EPSILON@UA is a national user facility that provides a unique state of the art surface characterization by photoelectron spectroscopy. The facility offers a combination of state-of-the-art valence and core-level characterization capabilities together with unique imaging spectroscopies. EPSILON@UA is equipped with X-ray Photoemission Spectroscopy (XPS), Ultraviolet Photoemission Spectroscopy (UPS), Inverse Photoemission Spectroscopy (IPES), energy-filtered Photoelectron Emission Microscopy (PEEM), and spatially-resolved Angle-Resolved Photoemission Spectroscopy (μARPES) and spatially-resolved X-ray Photoemission Spectroscopy.
Photoemission spectroscopy is a powerful tool to characterize the electronic structure and chemical composition of materials. When irradiating a sample with extreme UV or x-ray photons, electrons are emitted from the sample that are characteristic of the material composition and its electronic structure. One may access chemical bonding, work function, band structure, valence electronic levels (both occupied and unoccupied), both area averaged as well as spatially resolved.

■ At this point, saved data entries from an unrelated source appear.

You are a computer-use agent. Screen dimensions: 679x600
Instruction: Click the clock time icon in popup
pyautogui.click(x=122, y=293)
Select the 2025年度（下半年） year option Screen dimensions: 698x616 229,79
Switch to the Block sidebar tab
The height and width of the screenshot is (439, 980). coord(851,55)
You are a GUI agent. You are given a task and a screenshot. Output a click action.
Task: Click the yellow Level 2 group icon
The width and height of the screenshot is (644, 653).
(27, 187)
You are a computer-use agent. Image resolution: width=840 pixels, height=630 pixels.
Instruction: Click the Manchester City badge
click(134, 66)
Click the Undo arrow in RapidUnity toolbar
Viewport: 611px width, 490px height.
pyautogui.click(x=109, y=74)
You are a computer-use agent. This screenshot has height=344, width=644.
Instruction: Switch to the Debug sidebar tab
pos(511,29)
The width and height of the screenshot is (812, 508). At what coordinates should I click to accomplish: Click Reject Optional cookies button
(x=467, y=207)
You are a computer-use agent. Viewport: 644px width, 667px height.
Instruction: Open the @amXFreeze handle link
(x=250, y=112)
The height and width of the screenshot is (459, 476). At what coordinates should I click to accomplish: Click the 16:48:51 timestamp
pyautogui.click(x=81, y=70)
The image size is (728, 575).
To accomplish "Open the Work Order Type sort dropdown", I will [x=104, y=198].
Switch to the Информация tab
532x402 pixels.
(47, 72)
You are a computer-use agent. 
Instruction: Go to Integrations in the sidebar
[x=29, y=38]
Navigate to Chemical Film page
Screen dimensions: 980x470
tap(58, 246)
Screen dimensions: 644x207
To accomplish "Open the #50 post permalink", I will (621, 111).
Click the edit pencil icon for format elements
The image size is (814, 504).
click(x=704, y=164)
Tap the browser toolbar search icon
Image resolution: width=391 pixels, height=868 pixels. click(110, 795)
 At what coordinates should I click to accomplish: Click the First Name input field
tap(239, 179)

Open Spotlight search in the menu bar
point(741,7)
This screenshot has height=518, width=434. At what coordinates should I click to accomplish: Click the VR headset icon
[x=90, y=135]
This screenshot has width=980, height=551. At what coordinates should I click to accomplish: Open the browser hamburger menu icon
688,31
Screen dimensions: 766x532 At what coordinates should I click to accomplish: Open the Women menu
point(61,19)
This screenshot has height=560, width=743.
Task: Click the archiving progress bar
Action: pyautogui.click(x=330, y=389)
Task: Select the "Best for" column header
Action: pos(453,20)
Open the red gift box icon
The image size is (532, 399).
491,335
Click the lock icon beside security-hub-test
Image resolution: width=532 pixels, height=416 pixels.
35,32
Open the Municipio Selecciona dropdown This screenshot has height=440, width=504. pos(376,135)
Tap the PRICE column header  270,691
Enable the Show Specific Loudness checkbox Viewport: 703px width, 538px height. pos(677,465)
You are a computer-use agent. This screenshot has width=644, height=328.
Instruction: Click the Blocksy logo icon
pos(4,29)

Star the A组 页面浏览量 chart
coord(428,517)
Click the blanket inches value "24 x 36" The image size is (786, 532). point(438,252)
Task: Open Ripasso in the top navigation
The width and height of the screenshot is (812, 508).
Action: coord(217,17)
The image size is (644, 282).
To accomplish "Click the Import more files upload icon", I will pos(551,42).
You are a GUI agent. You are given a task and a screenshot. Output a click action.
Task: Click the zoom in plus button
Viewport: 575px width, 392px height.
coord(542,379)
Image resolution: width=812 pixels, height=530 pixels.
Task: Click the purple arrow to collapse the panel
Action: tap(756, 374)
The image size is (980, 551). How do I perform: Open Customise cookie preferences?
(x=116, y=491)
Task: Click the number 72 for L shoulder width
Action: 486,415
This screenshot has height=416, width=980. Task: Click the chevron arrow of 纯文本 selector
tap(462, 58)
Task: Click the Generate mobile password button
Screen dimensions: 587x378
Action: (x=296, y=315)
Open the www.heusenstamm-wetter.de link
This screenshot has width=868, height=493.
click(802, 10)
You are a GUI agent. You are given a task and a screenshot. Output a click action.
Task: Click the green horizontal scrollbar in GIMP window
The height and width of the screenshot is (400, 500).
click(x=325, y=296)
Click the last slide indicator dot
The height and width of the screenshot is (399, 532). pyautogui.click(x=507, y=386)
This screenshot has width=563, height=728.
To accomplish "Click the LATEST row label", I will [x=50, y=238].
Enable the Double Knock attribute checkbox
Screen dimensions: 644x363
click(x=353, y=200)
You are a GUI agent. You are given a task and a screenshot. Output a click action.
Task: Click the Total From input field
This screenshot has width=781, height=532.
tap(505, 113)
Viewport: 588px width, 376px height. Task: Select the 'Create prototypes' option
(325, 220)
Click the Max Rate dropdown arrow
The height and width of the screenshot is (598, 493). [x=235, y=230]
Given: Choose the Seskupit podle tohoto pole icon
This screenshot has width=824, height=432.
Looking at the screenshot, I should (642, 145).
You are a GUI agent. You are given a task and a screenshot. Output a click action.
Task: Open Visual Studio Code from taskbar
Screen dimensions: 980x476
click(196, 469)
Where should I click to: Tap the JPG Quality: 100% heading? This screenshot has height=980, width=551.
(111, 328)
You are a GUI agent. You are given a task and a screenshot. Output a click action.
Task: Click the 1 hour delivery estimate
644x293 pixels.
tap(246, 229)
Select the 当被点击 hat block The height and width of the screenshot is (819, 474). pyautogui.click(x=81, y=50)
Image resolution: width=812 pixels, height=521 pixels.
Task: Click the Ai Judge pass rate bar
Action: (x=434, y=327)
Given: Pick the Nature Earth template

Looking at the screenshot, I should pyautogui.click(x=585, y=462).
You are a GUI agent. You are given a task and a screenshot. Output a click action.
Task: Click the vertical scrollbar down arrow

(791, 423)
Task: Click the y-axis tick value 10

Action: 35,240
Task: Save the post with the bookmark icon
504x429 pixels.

The unique capabilities of EPSILON@UA offer an opportunity for users to quantify and measure the chemical composition, the electronic structure and the band structure of thin films, interfaces and solids, with spatial resolution down to approximately 100 nm and temperatures from 30 K to 1000 K. In addition, there is a variety of sample preparation capabilities, including a connected glove box, evaporators, and depth-profiling.